═════ PASSAGE ═════

1870 nonsense poem by Edward Lear

Reading of "The Owl and the Pussy-Cat"

"The Owl and the Pussy-Cat" is a nonsense poem by Edward Lear, first published in 1870 in the American magazine Our Young Folks and again the following year in Lear's own book Nonsense Songs, Stories, Botany, and Alphabets. Lear wrote the poem for a three-year-old girl, Janet Symonds, the daughter of Lear's friend and fellow poet John Addington Symonds and his wife Catherine Symonds. The term "runcible", used for the phrase "runcible spoon", was invented for the poem. It is believed that the cat in the poem was based on Lear's own pet cat, Foss.

== Synopsis ==
"The Owl and the Pussy-Cat" features four anthropomorphic animals – an owl, a cat, a pig, and a turkey – and tells the story of the love between the title characters who sail off to marry in the land "where the Bong-tree grows".

==Unfinished sequel==
Portions of an unfinished sequel, "The Children of the Owl and the Pussy-cat", were published first posthumously during 1938. The children are part fowl and part cat, and love to eat mice.

The family live by places with strange names. The Cat dies, falling from a tall tree, leaving the Owl a single parent. The death causes the Owl great sadness. The money is all spent, but the Owl still sings to the original guitar.

== Derivative works ==
British picture book author Beatrix Potter stated that her work The Tale of Little Pig Robinson was the backstory of the character Piggy from "The Owl and the Pussy-Cat".

The text has been set to music many times, such as by Victor Hely-Hutchinson, whose 1927 setting was recorded by Elton Hayes in 1953 for Parlophone, Humphrey Searle in 1951, using twelve-tone technique for the accompanying flute, guitar, and cello, but sprechgesang for the vocal part, and Igor Stravinsky, who composed his setting in October 1966. American avant-garde artist and composer Laurie Anderson's fifth album, Bright Red (1994), features the track "Beautiful Pea Green Boat", which incorporates lyrics from the poem.

"The Owl and the Pussy-Cat" was the main topic of The Owl and the Pussycat Went to See..., a 1968 children's musical play about Lear's nonsense poems. The play was written by Sheila Ruskin and David Wood. In 1996, Eric Idle published a children's novel, The Quite Remarkable Adventures of the Owl and the Pussycat, based on the poem. Idle's narration of the audiobook was nominated for the 1998 Grammy Award for Best Spoken Word Album for Children. In 1998, Naxos Records produced the album Seven Ages: An Anthology of Poetry with Music, which contains a recording of John Cleese reading "The Owl and the Pussy-Cat" on track 15.

═════ ENTRIES SUPPLIED ═════

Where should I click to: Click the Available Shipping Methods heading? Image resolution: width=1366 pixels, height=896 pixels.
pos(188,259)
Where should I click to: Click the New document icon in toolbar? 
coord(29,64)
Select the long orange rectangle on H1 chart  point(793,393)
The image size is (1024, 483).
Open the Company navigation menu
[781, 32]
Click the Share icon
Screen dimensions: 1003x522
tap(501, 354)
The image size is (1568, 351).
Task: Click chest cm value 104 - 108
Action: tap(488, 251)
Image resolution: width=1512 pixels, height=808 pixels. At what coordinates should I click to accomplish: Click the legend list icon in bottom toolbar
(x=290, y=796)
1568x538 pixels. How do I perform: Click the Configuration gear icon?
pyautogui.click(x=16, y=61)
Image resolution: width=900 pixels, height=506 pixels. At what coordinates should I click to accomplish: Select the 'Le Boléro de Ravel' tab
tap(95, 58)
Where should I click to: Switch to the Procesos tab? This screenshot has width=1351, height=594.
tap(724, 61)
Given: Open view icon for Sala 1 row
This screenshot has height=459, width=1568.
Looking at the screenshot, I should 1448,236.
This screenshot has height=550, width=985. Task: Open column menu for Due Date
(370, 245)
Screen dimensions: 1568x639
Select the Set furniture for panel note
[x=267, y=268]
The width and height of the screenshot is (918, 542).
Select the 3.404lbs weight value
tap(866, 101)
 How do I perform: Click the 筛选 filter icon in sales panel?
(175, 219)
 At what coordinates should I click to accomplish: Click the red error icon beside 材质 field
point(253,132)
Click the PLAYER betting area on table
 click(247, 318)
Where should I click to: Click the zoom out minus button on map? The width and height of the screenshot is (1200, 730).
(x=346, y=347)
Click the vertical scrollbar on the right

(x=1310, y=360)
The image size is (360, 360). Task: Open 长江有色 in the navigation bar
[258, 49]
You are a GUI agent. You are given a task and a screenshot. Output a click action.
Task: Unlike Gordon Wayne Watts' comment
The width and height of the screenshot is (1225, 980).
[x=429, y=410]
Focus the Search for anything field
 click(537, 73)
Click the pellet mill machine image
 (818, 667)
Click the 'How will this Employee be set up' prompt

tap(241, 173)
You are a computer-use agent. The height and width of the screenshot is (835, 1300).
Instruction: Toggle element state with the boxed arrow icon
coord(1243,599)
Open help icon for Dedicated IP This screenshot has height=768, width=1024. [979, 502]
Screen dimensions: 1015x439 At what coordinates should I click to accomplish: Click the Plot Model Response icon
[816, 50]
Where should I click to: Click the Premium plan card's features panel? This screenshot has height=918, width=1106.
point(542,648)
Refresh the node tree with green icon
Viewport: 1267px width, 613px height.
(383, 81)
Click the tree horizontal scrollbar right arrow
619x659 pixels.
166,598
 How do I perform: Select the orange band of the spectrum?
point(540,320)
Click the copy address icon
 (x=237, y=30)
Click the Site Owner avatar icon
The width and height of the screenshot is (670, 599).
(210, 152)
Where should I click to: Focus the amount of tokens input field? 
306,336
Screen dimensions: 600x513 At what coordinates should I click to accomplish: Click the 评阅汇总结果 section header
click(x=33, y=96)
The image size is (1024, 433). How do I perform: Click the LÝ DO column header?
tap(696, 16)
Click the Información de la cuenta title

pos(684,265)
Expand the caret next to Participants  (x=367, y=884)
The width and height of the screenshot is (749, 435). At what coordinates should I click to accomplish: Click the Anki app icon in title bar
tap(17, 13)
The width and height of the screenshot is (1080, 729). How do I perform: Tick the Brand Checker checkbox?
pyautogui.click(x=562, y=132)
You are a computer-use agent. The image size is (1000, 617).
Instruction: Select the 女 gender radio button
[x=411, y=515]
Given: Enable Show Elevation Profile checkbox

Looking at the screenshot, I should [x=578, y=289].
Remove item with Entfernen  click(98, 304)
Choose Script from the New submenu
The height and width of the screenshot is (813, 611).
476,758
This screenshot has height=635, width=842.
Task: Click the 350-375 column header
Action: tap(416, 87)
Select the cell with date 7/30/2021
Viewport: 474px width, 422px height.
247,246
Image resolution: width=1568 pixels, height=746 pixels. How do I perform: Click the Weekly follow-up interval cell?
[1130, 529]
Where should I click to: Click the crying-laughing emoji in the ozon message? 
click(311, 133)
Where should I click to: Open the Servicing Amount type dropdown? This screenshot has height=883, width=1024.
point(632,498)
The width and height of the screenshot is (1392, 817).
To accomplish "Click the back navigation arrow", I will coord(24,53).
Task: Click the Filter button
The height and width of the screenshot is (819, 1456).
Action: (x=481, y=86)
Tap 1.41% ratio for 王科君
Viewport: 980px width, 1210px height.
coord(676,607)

═════

• ASSIGNMENT
Reproduce word for word the passage on Edward Lear's poem, everything from "1870 nonsense poem" down to "pet cat, Foss.".

• ANSWER TO THIS TASK
1870 nonsense poem by Edward Lear

Reading of "The Owl and the Pussy-Cat"

"The Owl and the Pussy-Cat" is a nonsense poem by Edward Lear, first published in 1870 in the American magazine Our Young Folks and again the following year in Lear's own book Nonsense Songs, Stories, Botany, and Alphabets. Lear wrote the poem for a three-year-old girl, Janet Symonds, the daughter of Lear's friend and fellow poet John Addington Symonds and his wife Catherine Symonds. The term "runcible", used for the phrase "runcible spoon", was invented for the poem. It is believed that the cat in the poem was based on Lear's own pet cat, Foss.